"""

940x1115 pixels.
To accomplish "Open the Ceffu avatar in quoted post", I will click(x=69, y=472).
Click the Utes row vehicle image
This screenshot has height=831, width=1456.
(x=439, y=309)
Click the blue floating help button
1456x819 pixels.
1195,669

"""

**Task**
Taking the entries above, please repeat each one exactly.

**Solution for this task**
940x1115 pixels.
To accomplish "Open the Ceffu avatar in quoted post", I will click(x=69, y=472).
Click the Utes row vehicle image
This screenshot has height=831, width=1456.
(x=439, y=309)
Click the blue floating help button
1456x819 pixels.
1195,669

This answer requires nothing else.